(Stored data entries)
+ + + + + + +
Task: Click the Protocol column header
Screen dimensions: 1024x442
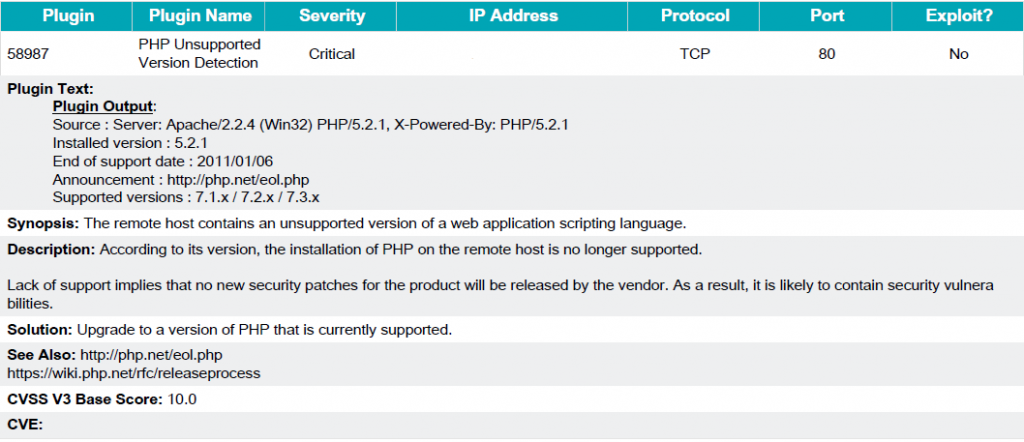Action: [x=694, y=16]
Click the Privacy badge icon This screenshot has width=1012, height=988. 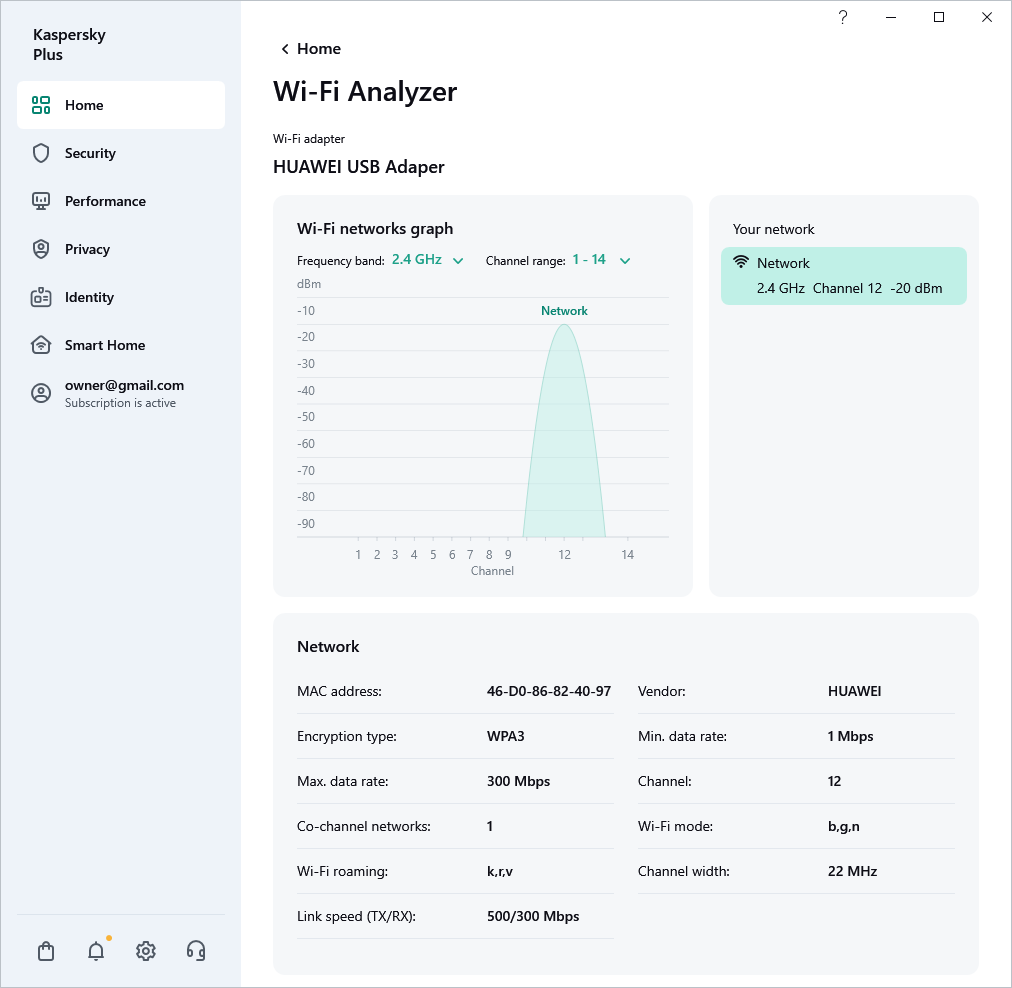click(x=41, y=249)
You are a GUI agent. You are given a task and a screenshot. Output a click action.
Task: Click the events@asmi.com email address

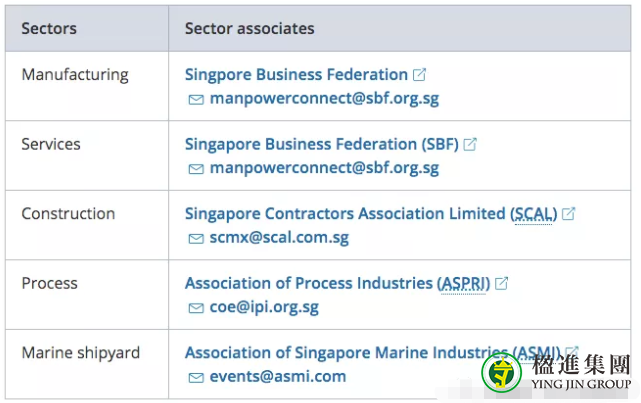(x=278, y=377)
+ + + + + + +
Write the lines from the one with "You are a GUI" through the last line of the entries out again exactly, both ends included, and skip the pictures.

[Result for this task]:
You are a GUI agent. You are given a task and a screenshot. Output a click action.
Task: Click the events@asmi.com email address

(x=278, y=377)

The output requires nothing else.